Activity » What is needed here is every line of the records that includes "computer".

[[ Data in this exercise, beginning ]]

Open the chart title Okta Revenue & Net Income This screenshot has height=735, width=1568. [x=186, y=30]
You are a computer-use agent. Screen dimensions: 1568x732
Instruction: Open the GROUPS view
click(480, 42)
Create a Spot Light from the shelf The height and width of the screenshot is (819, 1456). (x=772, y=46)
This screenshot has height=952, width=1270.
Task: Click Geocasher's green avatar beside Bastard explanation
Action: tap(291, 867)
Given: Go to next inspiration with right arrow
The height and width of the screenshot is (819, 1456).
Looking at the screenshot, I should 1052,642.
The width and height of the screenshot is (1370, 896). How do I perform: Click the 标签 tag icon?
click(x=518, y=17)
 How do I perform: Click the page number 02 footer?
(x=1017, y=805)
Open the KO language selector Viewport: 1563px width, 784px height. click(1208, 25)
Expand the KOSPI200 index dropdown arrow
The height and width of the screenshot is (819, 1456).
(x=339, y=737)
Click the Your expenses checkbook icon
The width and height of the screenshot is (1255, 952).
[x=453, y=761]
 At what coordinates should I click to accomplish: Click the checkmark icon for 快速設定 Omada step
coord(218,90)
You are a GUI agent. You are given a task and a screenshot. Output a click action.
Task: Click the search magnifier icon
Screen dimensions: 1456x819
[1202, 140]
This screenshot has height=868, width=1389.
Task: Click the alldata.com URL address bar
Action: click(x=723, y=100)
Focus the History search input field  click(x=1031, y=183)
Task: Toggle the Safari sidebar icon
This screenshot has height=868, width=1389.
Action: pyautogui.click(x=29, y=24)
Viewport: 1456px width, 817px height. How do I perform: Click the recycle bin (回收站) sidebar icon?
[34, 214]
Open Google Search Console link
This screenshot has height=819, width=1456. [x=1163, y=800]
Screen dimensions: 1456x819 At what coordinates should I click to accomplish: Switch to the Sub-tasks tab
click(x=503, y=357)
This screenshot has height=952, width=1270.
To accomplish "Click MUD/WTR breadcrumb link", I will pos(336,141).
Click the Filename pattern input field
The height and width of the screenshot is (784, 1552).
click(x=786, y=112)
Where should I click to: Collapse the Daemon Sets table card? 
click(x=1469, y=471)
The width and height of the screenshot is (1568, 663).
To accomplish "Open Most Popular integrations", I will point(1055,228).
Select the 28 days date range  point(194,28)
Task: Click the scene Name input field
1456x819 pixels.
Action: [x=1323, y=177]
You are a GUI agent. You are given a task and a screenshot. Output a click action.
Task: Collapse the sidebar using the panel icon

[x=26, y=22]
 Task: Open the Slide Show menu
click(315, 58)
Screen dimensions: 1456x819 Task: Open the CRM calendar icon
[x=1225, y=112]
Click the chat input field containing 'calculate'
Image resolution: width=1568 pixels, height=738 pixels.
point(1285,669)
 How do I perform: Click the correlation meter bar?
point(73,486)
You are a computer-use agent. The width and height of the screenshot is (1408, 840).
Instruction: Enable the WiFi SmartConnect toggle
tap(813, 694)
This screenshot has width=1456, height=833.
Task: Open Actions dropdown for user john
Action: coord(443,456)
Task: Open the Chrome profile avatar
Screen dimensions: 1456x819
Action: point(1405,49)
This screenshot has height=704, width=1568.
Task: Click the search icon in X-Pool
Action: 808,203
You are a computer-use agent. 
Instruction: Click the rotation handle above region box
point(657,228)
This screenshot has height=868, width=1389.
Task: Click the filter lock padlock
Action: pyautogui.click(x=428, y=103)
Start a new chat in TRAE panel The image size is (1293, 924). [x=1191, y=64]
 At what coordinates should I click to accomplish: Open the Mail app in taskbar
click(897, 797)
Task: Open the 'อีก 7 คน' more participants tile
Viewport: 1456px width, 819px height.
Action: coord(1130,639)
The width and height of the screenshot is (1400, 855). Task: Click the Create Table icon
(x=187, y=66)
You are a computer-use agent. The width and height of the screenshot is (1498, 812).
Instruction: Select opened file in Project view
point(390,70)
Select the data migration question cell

[[ Data in this exercise, end ]]

Task output »
You are a computer-use agent. Screen dimensions: 1568x732
You are a computer-use agent. The width and height of the screenshot is (1408, 840).
You are a computer-use agent. 
You are a computer-use agent. The width and height of the screenshot is (1498, 812).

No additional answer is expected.